According to the article on John Stanier, which drummer does he cite as his biggest influence?

## BEGIN Article

John Stanier  is an American drummer who is best known for his work with alternative metal band Helmet. He currently plays in experimental rock band Battles and has previously performed with Tomahawk and The Mark of Cain, as well as performing on several releases as a studio musician.

He is known for his speed, endurance, and precision as a performer. Stanier uses a Tama Artstar II drum kit.

Biography 

Stanier grew up in Pittsburgh, Pennsylvania and Florida and is a veteran of the local hardcore music scene. He is known for having a drum corps background, but never actually marched a summer season. He played tenor drums for the Florida Wave Drum and Bugle Corps through a few years of their winter/spring camps. He studied orchestral percussion at the University of South Florida, but never took formal drum set lessons. Stanier cites Neil Peart as his biggest influence. He has also been influenced by drummers such as John Bonham, Billy Cobham, Bill Bruford, Terry Bozzio, Carl Palmer, and Lenny White. Stanier's drumming with Helmet has been cited as a big influence on a new generation of rock drummers. He endorses Tama drums, and is also well known for his Zildjian K crash cymbal perched as high as it can go when playing with Battles.

## END Article
## BEGIN Recorded data

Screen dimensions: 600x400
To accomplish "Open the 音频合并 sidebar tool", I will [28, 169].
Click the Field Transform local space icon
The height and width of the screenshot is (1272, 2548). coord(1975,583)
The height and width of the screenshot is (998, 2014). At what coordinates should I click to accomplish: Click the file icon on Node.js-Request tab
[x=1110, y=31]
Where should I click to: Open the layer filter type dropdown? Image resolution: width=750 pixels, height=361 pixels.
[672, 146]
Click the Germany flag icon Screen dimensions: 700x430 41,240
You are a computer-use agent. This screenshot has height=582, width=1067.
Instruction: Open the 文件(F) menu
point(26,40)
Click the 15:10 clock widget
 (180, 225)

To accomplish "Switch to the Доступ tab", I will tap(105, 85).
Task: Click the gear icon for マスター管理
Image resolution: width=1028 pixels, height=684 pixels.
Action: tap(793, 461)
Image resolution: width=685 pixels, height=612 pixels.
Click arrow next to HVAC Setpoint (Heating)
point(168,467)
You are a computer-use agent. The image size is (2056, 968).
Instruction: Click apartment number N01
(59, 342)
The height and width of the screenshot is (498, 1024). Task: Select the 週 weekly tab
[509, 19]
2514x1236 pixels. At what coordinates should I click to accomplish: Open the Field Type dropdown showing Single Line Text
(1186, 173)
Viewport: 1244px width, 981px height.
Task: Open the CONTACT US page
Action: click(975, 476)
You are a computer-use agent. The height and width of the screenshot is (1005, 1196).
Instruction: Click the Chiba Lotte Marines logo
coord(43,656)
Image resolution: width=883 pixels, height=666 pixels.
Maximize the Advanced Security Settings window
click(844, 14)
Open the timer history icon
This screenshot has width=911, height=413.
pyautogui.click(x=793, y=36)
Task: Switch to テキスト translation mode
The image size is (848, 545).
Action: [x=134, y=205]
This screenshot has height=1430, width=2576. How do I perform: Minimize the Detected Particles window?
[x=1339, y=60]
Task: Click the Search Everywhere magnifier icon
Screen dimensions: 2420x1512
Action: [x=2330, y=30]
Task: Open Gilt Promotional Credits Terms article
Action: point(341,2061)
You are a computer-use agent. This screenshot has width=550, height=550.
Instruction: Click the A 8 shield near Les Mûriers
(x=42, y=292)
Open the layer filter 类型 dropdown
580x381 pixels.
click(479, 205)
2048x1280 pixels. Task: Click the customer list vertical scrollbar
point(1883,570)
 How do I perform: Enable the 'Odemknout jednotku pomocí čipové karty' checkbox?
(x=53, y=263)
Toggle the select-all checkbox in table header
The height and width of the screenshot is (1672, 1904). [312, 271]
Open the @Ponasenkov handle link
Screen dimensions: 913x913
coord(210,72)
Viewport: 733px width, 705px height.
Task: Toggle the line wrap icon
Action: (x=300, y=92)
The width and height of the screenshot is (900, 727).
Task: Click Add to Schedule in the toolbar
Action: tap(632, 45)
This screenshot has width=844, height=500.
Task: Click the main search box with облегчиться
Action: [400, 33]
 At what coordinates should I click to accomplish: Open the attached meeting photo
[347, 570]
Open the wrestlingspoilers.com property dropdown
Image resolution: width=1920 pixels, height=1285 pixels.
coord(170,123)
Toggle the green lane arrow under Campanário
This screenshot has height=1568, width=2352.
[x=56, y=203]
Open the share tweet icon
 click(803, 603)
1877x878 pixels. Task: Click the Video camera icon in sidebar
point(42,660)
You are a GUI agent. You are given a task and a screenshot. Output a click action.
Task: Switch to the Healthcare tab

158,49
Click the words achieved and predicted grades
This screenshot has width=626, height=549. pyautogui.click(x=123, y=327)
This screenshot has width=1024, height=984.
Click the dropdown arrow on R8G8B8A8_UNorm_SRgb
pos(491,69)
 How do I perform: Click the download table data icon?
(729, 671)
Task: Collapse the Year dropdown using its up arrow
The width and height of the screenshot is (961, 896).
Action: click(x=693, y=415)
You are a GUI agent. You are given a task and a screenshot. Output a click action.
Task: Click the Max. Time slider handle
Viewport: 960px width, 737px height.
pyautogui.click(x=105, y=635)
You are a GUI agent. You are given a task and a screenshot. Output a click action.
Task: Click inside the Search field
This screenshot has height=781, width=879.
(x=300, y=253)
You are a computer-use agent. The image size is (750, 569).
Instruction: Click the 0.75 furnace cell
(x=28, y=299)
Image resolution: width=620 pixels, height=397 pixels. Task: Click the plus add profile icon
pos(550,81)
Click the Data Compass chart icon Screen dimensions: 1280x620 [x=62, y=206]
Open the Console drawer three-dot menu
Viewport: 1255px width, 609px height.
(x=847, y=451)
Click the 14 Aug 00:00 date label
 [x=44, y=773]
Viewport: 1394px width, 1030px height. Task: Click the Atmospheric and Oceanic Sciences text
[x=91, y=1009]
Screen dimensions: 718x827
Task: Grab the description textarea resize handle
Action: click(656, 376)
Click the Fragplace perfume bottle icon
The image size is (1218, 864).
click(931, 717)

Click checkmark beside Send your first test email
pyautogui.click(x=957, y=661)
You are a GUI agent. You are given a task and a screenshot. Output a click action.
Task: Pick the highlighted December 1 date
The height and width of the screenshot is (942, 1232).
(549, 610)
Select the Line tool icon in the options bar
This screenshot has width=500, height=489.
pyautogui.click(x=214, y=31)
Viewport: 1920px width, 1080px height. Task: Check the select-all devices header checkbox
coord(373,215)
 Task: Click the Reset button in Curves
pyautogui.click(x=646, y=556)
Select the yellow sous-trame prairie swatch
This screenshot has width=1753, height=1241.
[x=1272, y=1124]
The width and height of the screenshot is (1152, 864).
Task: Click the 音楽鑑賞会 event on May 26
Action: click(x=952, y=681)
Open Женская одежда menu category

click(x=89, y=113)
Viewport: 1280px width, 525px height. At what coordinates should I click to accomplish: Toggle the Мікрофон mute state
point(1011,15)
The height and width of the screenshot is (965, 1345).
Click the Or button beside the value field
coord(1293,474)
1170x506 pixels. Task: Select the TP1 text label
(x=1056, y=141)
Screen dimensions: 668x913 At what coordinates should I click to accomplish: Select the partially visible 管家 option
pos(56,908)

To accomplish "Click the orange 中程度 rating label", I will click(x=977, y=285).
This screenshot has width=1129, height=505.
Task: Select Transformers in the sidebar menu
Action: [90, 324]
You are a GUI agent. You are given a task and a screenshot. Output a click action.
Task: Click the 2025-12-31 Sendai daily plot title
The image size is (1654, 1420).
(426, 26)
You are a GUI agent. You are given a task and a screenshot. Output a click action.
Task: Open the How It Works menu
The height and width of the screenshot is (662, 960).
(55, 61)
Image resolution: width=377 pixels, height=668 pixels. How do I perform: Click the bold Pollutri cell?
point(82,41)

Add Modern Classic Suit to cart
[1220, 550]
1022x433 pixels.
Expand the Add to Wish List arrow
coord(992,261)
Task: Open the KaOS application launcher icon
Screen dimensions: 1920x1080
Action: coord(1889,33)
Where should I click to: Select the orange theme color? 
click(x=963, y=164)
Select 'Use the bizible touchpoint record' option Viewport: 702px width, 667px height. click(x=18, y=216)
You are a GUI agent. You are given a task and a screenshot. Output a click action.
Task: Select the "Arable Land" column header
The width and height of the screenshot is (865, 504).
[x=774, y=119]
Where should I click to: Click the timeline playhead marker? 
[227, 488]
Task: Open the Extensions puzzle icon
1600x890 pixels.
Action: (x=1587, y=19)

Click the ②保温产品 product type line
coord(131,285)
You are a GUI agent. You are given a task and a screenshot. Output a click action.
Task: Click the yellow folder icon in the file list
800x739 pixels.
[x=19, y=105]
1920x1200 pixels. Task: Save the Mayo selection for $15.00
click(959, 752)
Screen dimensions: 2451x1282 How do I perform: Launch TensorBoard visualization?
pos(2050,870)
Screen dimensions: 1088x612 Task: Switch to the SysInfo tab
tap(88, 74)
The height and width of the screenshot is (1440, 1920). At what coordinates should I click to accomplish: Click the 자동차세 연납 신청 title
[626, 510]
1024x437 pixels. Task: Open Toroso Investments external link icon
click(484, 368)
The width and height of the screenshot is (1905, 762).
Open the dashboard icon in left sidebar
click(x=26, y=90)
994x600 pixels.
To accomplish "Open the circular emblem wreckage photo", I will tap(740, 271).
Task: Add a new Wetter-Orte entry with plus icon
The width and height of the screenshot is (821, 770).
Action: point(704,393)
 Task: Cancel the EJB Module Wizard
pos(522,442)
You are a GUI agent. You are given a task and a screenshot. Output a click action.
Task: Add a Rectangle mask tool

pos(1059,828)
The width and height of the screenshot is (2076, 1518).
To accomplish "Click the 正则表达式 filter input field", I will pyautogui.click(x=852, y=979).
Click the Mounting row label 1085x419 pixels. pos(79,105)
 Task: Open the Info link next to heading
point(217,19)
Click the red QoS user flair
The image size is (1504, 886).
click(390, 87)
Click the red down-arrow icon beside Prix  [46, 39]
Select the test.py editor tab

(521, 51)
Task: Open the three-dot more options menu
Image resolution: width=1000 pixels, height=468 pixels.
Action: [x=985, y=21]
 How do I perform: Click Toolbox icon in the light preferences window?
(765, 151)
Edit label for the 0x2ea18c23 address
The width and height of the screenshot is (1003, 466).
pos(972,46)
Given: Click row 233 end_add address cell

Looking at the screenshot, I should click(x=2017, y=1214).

## END Recorded data

▶ [Full response] Neil Peart